Je viens de découvrir depuis peu le parti de l'in-nocence. Croyez-moi, c'est un soulagement sans précédent de découvrir enfin une parole constructive et saine dans ce pays! Pour tout vous dire je suis plutôt anarchiste, Max Stirner est l'intellectuel qui à mon sens, a le plus touché la vérité politique. Pourtant je dois reconnaître que, d'une part il n'est pas compris par grand monde aujourd'hui, et d'autre part, au point où nous en sommes, il n'y a plus de Max Stirner qui tienne.
Je fais parti de ces personnes qui ont toujours voulu être tolérantes, ouvertes d'esprit, chassant autant que possible les à priori. Car comprendre, écouter, ne pas juger trop vite me paraissaient être des vertus essentielles. Jusqu'à un certain point, je me suis tenue à ces principes, comme damnée en vérité par un discours toujours plus propagandesque qui me faisait croire que c'était moi la vilaine manquant de solidarité ou d'amour quand c'était d'autres qui me causaient du tord. Puis un jour j'ai craqué. Le désespoir m'a envahie, anéantie. Je ne comprenais plus rien. J'avais tout fait pour être agréable à mon prochain, et ce prochain que j'avais respecté au plus haut point se foutait de ma gueule ouvertement. Un désastre. Pourtant autour de moi, les discours continuaient à fleurir : "nous ne sommes pas encore assez gentils, nous n'avons que des reproches à nous faire, regardez ce monde qui à cause de nous et de notre insuffisance, croule sous la misère". "Mais je n'ai rien fait" me suis-je dit. Qui autorise ces êtres qui m'entourent à se servir de ma foi en l'honnêteté, en la vie, en l'art, et autrefois en Dieu, pour me juger d'autant plus et me rouler dans la farine aux seules fins de se servir de moi?

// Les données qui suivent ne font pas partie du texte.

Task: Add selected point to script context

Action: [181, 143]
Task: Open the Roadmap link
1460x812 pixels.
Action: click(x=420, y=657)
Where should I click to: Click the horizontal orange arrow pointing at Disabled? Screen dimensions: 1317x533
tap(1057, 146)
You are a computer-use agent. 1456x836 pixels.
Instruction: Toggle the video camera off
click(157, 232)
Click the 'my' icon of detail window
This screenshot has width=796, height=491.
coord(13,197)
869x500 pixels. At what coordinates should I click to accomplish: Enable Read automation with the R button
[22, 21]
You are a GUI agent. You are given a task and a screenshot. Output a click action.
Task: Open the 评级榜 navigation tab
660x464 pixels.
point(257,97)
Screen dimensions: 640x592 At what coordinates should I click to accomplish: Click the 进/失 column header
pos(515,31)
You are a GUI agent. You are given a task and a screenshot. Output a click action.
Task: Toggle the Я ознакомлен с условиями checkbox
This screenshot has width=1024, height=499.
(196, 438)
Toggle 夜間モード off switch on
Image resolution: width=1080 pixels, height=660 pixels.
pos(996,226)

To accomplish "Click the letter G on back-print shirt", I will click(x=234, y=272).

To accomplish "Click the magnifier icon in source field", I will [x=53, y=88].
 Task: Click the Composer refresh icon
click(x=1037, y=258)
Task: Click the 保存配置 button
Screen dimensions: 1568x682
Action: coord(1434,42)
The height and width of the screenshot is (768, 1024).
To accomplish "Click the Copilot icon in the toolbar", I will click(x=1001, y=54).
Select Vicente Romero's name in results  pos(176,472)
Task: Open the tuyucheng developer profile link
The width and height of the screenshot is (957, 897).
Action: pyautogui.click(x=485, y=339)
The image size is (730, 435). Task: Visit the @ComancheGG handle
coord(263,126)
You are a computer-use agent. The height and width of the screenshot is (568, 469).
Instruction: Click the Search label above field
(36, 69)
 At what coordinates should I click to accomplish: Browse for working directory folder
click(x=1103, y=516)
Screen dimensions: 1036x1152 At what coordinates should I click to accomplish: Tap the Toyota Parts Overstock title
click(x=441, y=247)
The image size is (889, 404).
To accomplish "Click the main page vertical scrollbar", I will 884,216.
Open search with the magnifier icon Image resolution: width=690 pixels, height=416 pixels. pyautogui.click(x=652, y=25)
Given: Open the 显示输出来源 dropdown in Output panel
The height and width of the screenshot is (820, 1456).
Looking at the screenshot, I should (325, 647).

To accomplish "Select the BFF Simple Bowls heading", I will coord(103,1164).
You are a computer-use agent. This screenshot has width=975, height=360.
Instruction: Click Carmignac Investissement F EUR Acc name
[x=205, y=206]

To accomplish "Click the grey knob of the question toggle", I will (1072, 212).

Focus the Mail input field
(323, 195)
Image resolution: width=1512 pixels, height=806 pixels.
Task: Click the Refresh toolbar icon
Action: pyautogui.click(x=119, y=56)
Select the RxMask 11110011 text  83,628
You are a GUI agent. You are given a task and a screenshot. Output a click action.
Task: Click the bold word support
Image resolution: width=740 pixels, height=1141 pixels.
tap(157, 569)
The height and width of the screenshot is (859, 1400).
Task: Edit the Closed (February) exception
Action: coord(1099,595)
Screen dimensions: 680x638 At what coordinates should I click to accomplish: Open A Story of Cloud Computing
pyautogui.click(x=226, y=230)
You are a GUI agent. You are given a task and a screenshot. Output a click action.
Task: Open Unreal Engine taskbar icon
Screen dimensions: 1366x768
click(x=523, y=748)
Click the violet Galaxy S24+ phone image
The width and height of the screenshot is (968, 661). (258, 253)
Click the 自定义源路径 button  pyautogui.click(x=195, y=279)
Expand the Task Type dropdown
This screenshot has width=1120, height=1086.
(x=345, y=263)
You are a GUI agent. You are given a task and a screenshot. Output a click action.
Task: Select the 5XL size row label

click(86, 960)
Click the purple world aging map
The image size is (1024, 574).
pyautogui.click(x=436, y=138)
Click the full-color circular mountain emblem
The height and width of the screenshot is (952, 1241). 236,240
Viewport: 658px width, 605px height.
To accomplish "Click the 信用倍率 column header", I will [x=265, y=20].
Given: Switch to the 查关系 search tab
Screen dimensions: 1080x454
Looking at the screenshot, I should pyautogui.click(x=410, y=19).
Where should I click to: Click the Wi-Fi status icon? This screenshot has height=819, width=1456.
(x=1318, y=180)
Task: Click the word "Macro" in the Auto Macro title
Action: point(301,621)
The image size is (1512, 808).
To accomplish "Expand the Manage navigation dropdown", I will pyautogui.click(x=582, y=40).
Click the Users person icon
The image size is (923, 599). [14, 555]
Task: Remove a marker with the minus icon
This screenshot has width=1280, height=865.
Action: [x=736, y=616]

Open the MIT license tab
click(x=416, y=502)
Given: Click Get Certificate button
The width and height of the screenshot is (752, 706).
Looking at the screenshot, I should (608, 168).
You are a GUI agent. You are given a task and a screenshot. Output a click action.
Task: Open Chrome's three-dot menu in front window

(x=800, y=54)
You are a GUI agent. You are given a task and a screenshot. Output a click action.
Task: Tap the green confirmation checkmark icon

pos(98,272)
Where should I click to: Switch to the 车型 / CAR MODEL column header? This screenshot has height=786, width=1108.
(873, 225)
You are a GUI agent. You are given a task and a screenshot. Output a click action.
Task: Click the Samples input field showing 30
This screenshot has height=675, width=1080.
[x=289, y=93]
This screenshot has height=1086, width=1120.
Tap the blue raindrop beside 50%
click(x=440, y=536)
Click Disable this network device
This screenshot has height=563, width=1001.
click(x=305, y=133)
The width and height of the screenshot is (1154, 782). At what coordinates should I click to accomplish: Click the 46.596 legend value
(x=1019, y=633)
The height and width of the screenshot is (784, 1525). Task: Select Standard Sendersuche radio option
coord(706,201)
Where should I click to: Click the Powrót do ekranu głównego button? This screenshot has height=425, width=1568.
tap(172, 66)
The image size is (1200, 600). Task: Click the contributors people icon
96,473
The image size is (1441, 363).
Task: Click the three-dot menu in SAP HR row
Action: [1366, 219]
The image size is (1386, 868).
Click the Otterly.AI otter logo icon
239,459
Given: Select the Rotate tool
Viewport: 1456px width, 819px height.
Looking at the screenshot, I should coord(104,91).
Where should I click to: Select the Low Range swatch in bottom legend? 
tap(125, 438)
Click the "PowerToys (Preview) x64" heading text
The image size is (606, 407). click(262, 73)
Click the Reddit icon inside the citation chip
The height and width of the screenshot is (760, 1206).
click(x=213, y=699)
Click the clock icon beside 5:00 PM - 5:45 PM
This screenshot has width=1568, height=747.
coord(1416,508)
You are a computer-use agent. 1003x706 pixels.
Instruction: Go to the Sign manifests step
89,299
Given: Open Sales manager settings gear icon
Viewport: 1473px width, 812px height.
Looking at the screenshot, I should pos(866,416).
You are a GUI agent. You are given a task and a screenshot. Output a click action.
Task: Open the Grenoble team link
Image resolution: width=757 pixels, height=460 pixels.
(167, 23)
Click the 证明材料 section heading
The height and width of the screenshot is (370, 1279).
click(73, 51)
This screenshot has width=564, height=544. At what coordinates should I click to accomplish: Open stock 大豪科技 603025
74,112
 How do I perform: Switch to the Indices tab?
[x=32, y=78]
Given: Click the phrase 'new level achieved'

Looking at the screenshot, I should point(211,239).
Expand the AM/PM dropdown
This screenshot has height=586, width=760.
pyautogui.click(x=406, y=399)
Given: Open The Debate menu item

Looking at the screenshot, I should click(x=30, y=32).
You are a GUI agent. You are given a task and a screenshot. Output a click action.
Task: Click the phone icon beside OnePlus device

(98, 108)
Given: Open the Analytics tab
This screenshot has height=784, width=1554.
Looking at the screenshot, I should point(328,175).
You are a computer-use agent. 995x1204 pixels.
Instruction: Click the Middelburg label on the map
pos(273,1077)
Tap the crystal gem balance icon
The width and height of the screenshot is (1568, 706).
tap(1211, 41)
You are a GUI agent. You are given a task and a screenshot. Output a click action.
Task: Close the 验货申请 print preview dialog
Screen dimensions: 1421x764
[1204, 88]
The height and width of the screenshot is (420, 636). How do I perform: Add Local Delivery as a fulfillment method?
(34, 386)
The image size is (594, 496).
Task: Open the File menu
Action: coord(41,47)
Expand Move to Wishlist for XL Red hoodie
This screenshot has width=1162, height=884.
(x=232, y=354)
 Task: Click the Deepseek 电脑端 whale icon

Voilà que je découvre, pendant cette période de lucidité naissante, un parti qui parle mieux encore que je ne pourrais le faire des problèmes concrets et vitaux que rencontre ce pays. Un parti qui me confirme que je n'ai pas la berlue, que nous sommes bien dans un monde sans foi ni loi où tout et son contraire sont permis, et que ceux qui jouent les victimes, sont d'habiles bourreaux qui nous prennent pour des imbéciles ou des faibles parce nous avons trop accepté sans réagir. Un parti qui me fait comprendre que ce n'est pas moi qui rêve en voulant défendre mes valeurs, mais ceux qui prétendent que je rêve qui se la jouent.
Alors je parle, un peu, comme ça, autour de moi. Et j'en vois d'autres qui eux aussi en ont assez, mais ne disent rien, habitués à ne rien dire. Parfois, ils n'en pensent pas moins, mais qui les écouteraient? Curieux. Pourtant vrai. L'idée que parler est possible, que défendre la vérité existe, disparaît, doucement. Jusqu'à ne plus devenir que le souvenir d'une idée. Jusqu'à nous faire mourir dans des limbes obscures, vidés de toute forme qui autrefois avait créé un bonheur en marche. La nuisance, il s'agit bien de cela, a tout balayé. Je n'osais pas le reconnaître parce que ça me paraissait trop simple pour être vrai, et tellement l'impuissance, à force d'être soumise à la nocence, m'avait terrassée. Et tous ces gens à qui je commence à en parler comme ça, tout inopinément, délient leur langue, et à une vitesse qui me surprend moi-même, se soulagent et montrent leur tristesse enfouie. Il s'agit bien de ça, plus personne ne sait comment défendre son espace vital, parce chacun en vient à penser qu'il n'a pas à le faire.
J'ai lu le programme, je trouve prodigieuses toutes les propositions, justes, pertinentes. J'y vois le rapprochement entre l'école et le désir d'apprendre si indispensable à l'intellectualité, le contrôle des aides aux pays pauvres ou en voie de développement pour transmettre le partage et cesser d'entretenir le fantasme d'un occident dont on doit se venger ou "qu'il faudrait imiter" dans ses travers les plus vils.
Mais je vais arrêter là pour aujourd'hui. Depuis que je vous connais, je retrouve ma pleine légitimité de vivre et d'exiger la non nuisance qu'elle vienne de moi ou des autres. Je retrouve l'inspiration des projets, la force de conviction pour retrouver mes valeurs. La chance de pouvoir remettre les choses à leur place sans plus me sentir coupable.
Continuez, et tous mes voeux.
Chaque fois que je pourrais, je vous soutiendrais et parlerais de vous.